TASK SET =>
1: In the question-and-answer text on joking from the pulpit, what does the answer say Paul is speaking about in place of all jokes?
2: Reproduce the passage of the question-and-answer text on joking from the pulpit, starting at "So in regards" and ending at "the pulpit if they are of a clean sort?".

DOCUMENT SECTION =>
Are you saying that it is OK for a preacher to tell jokes behind the pulpit if they are of a clean sort?

Question:

So in regards to Ephesians 5:4, joking and jesting. Are you saying that it is OK for a preacher to tell jokes behind the pulpit if they are of a clean sort?

Answer:

"But fornication and all uncleanness or covetousness, let it not even be named among you, as is fitting for saints; neither filthiness, nor foolish talking, nor coarse jesting, which are not fitting, but rather giving of thanks. For this you know, that no fornicator, unclean person, nor covetous man, who is an idolater, has any inheritance in the kingdom of Christ and God" (Ephesians 5:3-5).

Paul is not talking about all jokes. He is speaking dirty talk and jokes about sexual things. Things that are now commonly referred to as "bathroom humor." See: What are the definitions of "foolish talk" and "coarse jesting?"

DATA LISTING =>

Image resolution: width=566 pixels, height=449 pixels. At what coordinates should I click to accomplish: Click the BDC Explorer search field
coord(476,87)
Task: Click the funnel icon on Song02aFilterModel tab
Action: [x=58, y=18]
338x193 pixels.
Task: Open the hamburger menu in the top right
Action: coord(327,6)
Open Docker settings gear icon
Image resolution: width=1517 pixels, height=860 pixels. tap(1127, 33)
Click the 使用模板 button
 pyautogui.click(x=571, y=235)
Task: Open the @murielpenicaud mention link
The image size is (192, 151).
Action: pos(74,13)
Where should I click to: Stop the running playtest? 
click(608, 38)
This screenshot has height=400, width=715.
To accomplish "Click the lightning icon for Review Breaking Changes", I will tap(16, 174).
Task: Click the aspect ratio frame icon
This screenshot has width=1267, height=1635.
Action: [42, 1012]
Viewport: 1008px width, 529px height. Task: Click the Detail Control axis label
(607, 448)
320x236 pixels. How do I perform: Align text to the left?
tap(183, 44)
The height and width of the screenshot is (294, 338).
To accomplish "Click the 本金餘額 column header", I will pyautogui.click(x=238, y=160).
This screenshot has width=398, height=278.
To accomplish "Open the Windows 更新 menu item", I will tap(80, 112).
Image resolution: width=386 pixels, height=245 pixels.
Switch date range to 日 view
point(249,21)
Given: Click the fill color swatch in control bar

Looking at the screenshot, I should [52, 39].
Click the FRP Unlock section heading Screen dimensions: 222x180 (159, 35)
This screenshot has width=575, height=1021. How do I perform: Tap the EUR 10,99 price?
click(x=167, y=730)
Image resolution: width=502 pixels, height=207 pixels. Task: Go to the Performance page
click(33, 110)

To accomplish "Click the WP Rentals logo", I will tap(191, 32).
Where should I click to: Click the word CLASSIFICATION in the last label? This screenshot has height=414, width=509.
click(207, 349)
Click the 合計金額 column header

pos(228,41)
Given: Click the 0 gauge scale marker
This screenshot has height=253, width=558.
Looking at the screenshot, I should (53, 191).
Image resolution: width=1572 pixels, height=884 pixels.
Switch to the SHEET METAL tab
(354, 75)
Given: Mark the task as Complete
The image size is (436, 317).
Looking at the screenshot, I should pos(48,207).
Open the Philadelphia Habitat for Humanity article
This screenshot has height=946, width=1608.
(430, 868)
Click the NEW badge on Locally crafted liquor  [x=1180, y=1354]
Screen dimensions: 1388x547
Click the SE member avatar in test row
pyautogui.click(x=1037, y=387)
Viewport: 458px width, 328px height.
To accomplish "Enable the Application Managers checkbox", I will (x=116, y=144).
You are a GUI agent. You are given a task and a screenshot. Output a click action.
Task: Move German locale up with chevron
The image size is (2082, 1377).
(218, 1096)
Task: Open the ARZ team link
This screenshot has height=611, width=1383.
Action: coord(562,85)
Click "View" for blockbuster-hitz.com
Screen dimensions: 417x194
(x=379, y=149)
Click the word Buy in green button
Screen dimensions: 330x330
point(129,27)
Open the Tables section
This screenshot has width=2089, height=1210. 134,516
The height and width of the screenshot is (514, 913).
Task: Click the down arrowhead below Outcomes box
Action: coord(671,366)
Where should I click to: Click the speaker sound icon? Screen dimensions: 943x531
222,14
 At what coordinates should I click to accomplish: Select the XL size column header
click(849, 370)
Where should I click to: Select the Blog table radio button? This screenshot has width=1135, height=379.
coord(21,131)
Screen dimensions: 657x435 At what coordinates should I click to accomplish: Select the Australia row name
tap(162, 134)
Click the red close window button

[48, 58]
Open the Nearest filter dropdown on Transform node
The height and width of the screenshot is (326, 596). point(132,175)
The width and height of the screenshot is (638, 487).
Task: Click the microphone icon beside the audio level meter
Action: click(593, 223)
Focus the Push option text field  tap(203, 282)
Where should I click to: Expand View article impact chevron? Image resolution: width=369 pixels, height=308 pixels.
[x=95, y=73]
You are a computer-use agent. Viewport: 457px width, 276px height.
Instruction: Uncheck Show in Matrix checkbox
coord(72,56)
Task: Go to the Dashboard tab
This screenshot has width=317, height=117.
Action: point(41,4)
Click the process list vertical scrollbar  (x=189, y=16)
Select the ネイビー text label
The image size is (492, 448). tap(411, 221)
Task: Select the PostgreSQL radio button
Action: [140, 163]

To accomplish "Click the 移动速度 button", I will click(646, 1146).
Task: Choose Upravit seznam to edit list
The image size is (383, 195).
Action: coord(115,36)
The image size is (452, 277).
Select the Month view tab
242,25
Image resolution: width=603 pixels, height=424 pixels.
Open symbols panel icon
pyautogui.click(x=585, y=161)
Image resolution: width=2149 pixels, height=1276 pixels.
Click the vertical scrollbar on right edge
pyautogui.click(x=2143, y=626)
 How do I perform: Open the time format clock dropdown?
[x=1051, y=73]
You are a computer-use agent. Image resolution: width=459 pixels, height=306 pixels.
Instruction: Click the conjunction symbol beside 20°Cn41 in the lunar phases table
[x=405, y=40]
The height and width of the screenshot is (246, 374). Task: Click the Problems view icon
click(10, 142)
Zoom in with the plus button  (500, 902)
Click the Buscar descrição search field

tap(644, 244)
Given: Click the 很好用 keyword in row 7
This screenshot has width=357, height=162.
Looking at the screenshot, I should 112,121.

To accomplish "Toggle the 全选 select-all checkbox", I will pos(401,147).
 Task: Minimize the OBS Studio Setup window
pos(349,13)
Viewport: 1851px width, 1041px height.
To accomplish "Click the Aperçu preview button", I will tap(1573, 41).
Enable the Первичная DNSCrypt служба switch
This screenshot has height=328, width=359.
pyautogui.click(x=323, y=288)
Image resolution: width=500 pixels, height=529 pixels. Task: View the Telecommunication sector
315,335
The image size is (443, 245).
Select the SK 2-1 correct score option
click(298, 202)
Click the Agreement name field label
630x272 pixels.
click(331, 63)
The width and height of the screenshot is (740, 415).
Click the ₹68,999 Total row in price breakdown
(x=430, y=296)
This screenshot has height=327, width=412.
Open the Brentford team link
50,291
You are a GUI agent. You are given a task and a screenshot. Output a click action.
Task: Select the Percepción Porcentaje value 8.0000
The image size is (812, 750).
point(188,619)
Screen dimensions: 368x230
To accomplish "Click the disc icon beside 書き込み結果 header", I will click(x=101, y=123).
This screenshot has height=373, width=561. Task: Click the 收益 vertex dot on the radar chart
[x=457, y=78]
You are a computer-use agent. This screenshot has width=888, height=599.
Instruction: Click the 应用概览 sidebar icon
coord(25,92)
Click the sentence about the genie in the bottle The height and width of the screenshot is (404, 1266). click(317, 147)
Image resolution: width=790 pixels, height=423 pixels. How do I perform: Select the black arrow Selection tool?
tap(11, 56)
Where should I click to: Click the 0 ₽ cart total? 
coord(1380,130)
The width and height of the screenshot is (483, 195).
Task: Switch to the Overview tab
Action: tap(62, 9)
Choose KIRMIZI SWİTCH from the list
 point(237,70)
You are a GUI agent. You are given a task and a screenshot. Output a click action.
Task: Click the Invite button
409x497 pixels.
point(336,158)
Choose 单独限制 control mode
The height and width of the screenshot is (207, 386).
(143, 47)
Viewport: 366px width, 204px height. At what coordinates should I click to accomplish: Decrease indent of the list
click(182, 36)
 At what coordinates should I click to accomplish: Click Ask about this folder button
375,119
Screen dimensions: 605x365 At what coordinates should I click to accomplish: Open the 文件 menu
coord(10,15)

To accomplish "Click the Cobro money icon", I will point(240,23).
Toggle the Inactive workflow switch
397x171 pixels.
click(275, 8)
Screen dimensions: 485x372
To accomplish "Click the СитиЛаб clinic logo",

TASK RESPONSES =>
1: Dirty talk and jokes about sexual things.

2:
So in regards to Ephesians 5:4, joking and jesting. Are you saying that it is OK for a preacher to tell jokes behind the pulpit if they are of a clean sort?